New Mexico’s generous — and as an economic-development tool, deeply ineffective — freebies for Hollywood are skipping Las Cruces. That’s why the city’s pols, educrats, and media figures have pressed, for years, to build film-and-television-related infrastructure in their region.
Film Las Cruces, originally the Regional Film Development Advisory Committee, signed a memorandum of understanding with city councilors in November 2015. Local government committed to “work collaboratively to promote and develop film and entertainment arts industries in Dona [sic] Ana County,” aiming at “the development of film and entertainment arts assets including a film office, film liaison staff, production infrastructure, trained film and entertainment arts production workforce, and educational training.” Initial cost to taxpayers: $95,000 per year, for three years.
At the time, no one stopped to ponder why the city was hitching its wagon to a nonprofit entity that had yet to obtain tax-exempt approval from the IRS — a source tells Errors of Enchantment that the group didn’t even file for 501(c)(3) status until earlier this year. With State Sen. Jeff Steinborn, a Las Cruces Democrat, serving as the group’s president, pesky questions about propriety didn’t get in the way. (Neither did concerns about Steinborn’s complete lack of experience in the private sector, much less the film-and-television industry.)
Next up for the city’s La La Land lapdogs was a studio.
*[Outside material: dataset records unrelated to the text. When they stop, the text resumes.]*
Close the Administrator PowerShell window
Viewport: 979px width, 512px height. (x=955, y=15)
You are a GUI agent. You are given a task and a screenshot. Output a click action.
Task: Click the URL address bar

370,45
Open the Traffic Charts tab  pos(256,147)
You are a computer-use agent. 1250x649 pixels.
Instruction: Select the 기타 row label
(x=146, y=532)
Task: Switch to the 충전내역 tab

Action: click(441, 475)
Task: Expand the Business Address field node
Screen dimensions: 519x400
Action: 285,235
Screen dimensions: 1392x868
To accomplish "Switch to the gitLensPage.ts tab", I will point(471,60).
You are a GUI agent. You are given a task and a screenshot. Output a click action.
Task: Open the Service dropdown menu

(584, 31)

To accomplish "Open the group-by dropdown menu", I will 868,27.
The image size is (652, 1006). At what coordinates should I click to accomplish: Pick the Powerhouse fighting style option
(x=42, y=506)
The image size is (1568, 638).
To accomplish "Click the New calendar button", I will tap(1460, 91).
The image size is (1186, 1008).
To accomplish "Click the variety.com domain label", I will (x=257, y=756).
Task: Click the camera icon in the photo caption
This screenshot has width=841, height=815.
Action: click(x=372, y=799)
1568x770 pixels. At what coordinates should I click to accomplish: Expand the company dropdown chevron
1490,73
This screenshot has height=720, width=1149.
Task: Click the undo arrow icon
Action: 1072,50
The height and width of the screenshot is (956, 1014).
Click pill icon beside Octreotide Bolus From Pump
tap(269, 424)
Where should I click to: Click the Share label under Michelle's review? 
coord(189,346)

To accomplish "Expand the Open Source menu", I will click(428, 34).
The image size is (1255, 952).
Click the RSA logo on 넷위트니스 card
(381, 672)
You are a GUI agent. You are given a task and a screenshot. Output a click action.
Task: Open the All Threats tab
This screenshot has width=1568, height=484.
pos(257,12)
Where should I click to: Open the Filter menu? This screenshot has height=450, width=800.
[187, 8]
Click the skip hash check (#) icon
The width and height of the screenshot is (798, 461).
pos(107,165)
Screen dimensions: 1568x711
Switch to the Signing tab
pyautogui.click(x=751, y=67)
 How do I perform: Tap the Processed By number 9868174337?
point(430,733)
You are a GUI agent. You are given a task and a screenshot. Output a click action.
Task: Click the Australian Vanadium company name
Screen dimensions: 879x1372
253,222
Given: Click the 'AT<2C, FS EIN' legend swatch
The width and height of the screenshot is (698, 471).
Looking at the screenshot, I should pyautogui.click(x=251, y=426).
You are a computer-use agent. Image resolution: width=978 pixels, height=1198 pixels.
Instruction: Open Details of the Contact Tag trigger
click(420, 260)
Two years ago, the local daily whined that a “proposed film site for southern New Mexico has gone from Corralitos Ranch to the Las Cruces Convention Center to a number of sites currently under consideration, including the former Coca Cola bottling plant on South Valley Drive, all since funding was first appropriated by the Legislature in 2014.” The process continued to drag along, until February, when Film Las Cruces announced that it was “opening a new film studio for film production and workforce training.” Dubbed “Las Cruces Studios,” and located at the aforementioned bottling plant, the facility — operated in partnership with Doña Ana Community College — can “accommodate all sizes of film productions from major motion pictures and television series, to independent and student films and commercials.”
But at 74,000 square feet, Las Cruces Studios is hardly cavernous. It won’t make Las Cruces an industry “player” in the way that Albuquerque and Santa Fe are. So the dream is to spend millions of dollars — in Steinborn-secured state “capital outlay,” and perhaps a portion of the city’s tax on lodging — on a bigger facility, possibly located at the Las Cruces Convention Center.
Meanwhile, there are other ways to entice productions. At a “work session” earlier this month, the city’s Economic Development Department outlined a new incentivization scheme:
The city would pay 10 percent of “qualified expenses” to film production companies that spend at least $100,000 in Las Cruces. The program, if approved, would make Las Cruces the first city in the state to offer such an incentive to filmmakers.
To be eligible for the incentive, film producers would have to enter into an agreement with the city and agree to provide certain services designed to help develop the film industry in Las Cruces.
It could, for example, agree to allow the city to disclose that the filming was occurring in the city and include the city in promotions for the film. It could provide an educational forum for the local film community. It could agree to hire a minimum of 10 local residents, not including background actors.
The program would provide even greater incentives for television series and other episodic productions because they would typically film for longer periods. They could earn an additional $10,000 per episode if they produced at least five episodes in Las Cruces.
Rather than accept the blindingly obvious failure of Hollywood subsidies to build a viable entertainment industry in New Mexico, Las Cruces’s “public servants” are doubling down — eagerly dedicating ever-larger amounts of tax revenue to a job-creation chimera. It’s an inexcusably dunderheaded attempt to revive the metro area with arguably the worst economy in the state.